The other question raised is if the area with high blood flow inside the area of structural changes seen on ultrasound examination is influenced by elbow position. One of the findings on ultrasound examinations of the common extensor origin is “tendon thickening”.[2] We believe that this thickening in some cases is exposed to internal compressive forces. This belief is based on the findings we have made when we have performed ultrasound and colour Doppler examinations during elbow movement. When the elbow is flexed 70-800 there is plenty of space between the head of the radial bone and the lateral epicondyle but during extension of the elbow, the radius makes a movement towards the lateral epicondyle and there will be impingement of the area with structural changes and high blood flow (Figure 1a and 1c). The raised pressure in the thickened tendon due to impingement at the extensor origin will diminish the high blood flow (not detectable), and like on palpation (applying external compressive force), the patient will experience pain. To perform an intratendinous injection targeting the area with high blood flow, the blood flow must be visible on colour Doppler examination which is the case when the elbow is flexed 70- 800, not when the elbow is extended (Figure 1b and 1d). This theory of impingement at the common extensor origin in tennis elbow might be the explanation behind good results in arthroscopic debridement of the area.[3] Other authors have also noted impingement during elbow arthroscopy, Mullet and colleagues classified their findings as degenerative capsular fold.[4] We hope this case rapport is an acceptable answer to the question at the time being. Further studies of the biomechanical prosperities of the elbow and the effect on the soft tissue are highly indicated.
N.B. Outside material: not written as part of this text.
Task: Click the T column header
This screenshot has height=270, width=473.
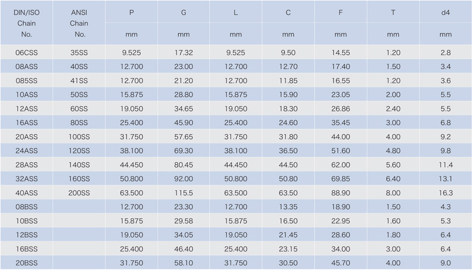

Are some individuals more prone to develop recalcitrance painful tennis elbow?


[1] Zeisig E, Fahlstrom M, Ohberg L, et al. Pain relief after intratendinous injections in patients with tennis elbow: results of a randomised study. British journal of sports medicine. 2008 Apr;42(4):267- 71.

[2] Levin D, Nazarian LN, Miller TT, et al. Lateral epicondylitis of the
elbow: US findings. Radiology. 2005 Oct;237(1):230-4.

[3] Cummins CA. Lateral epicondylitis: in vivo assessment of arthroscopic debridement and correlation with patient outcomes. The American journal of sports medicine. 2006 Sep;34(9):1486-91.

[4] Mullett H, Sprague M, Brown G, et al. Arthroscopic treatment of lateral epicondylitis: clinical and cadaveric studies. Clinical orthopaedics and related research. 2005 Oct;439:123-8.